Data entries:
....
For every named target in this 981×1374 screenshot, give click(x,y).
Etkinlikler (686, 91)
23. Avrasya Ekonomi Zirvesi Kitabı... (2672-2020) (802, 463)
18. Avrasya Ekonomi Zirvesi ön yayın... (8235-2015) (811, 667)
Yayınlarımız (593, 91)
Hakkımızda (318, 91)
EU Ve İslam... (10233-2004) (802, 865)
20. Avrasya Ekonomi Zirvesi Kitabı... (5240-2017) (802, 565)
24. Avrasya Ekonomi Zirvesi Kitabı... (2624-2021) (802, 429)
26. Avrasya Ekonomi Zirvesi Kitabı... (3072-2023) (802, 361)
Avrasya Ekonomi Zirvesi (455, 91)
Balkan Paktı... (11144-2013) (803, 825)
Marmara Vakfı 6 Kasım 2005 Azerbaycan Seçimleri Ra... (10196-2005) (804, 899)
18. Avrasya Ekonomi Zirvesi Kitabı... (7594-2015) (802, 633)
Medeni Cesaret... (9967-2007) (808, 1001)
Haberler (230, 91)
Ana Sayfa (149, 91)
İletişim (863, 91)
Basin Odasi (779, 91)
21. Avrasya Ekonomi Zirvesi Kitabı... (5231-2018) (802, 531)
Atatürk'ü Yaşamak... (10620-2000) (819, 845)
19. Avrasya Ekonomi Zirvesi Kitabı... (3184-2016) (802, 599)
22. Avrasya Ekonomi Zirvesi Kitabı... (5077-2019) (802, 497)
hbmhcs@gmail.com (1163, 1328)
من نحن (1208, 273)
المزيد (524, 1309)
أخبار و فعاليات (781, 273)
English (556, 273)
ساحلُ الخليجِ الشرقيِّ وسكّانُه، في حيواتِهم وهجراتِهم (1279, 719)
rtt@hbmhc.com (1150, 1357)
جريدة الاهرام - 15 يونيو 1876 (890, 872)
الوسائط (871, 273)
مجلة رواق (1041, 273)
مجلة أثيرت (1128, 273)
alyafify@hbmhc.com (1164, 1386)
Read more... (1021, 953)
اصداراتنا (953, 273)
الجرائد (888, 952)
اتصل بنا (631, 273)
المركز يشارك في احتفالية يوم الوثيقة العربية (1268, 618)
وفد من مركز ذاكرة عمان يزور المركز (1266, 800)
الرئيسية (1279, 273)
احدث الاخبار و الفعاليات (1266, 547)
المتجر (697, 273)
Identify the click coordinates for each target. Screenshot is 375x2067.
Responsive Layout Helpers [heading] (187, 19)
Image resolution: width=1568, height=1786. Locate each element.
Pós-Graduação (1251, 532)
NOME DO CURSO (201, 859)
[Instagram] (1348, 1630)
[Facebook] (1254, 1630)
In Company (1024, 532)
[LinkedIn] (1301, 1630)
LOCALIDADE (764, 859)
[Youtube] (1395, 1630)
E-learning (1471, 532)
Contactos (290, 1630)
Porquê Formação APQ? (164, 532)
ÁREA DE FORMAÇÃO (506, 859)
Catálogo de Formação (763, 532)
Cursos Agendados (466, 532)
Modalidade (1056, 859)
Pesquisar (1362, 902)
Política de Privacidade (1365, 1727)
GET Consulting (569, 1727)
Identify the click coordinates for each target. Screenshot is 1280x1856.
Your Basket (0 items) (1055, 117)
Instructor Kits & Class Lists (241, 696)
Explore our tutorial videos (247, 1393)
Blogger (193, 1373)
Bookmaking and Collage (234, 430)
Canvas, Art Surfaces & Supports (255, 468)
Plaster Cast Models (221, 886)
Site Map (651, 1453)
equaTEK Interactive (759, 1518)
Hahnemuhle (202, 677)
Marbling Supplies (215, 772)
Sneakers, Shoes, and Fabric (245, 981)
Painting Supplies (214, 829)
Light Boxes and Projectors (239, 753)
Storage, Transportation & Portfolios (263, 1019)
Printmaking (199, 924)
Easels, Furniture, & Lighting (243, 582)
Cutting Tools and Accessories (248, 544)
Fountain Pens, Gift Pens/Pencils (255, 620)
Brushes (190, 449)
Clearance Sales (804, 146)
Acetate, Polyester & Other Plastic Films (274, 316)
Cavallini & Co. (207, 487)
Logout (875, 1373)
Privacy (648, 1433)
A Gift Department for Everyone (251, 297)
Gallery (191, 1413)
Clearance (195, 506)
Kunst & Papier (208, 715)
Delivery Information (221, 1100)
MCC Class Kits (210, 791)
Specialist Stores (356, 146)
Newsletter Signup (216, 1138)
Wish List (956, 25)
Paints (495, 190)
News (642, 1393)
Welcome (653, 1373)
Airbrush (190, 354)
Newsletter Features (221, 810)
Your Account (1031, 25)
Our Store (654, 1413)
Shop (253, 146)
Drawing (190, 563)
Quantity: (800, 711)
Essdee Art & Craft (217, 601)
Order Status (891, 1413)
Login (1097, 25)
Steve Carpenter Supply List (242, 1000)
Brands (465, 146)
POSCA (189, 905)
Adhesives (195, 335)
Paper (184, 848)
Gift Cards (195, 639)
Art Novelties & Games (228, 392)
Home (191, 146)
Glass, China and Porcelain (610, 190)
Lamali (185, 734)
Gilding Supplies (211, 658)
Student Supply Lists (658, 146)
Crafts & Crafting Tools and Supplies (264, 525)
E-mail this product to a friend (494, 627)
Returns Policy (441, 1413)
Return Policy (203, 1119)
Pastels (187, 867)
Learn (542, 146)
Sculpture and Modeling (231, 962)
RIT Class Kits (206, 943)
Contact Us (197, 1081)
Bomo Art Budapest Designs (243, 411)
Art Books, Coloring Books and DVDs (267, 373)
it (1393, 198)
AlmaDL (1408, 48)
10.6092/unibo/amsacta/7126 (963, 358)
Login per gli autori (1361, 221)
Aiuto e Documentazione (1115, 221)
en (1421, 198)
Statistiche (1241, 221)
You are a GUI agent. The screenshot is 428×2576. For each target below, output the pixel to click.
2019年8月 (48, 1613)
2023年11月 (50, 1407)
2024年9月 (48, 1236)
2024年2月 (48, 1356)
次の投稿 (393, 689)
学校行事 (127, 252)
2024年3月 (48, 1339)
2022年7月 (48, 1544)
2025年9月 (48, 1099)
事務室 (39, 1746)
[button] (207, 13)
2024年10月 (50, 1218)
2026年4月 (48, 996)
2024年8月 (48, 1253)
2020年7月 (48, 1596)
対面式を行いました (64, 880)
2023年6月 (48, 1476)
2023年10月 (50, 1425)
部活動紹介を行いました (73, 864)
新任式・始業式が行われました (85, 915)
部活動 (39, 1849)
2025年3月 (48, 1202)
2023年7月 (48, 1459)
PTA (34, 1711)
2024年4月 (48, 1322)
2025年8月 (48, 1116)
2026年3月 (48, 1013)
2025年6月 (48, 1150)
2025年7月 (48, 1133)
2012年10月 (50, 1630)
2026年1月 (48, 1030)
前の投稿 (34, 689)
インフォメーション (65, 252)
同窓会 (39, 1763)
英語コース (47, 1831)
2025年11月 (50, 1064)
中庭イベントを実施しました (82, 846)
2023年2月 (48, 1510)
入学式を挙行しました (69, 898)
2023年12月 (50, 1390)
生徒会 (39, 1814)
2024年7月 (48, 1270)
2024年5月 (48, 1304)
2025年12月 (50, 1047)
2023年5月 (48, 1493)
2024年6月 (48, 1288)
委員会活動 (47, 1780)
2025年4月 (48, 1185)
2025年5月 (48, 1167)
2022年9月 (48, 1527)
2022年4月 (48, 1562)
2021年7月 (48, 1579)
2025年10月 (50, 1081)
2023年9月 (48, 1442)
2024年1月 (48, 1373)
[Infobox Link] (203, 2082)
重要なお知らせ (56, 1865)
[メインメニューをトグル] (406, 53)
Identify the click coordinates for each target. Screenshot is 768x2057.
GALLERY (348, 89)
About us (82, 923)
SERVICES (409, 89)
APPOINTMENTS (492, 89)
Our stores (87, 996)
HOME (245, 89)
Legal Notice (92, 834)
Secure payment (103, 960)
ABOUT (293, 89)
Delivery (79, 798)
....
= TASK TO CARRY OUT =
Reproduce the entries from the line containing "2023年2月 (48, 1510)" through the line containing "About us (82, 923)", renaming "GALLERY" to "PORTFOLIO" and leaving everything else as it is.

= OUTPUT BELOW =
2023年2月 (48, 1510)
入学式を挙行しました (69, 898)
2023年12月 (50, 1390)
生徒会 (39, 1814)
2024年7月 (48, 1270)
2024年5月 (48, 1304)
2025年12月 (50, 1047)
2023年5月 (48, 1493)
2024年6月 (48, 1288)
委員会活動 (47, 1780)
2025年4月 (48, 1185)
2025年5月 (48, 1167)
2022年9月 (48, 1527)
2022年4月 (48, 1562)
2021年7月 (48, 1579)
2025年10月 (50, 1081)
2023年9月 (48, 1442)
2024年1月 (48, 1373)
[Infobox Link] (203, 2082)
重要なお知らせ (56, 1865)
[メインメニューをトグル] (406, 53)
Identify the click coordinates for each target. Screenshot is 768x2057.
PORTFOLIO (348, 89)
About us (82, 923)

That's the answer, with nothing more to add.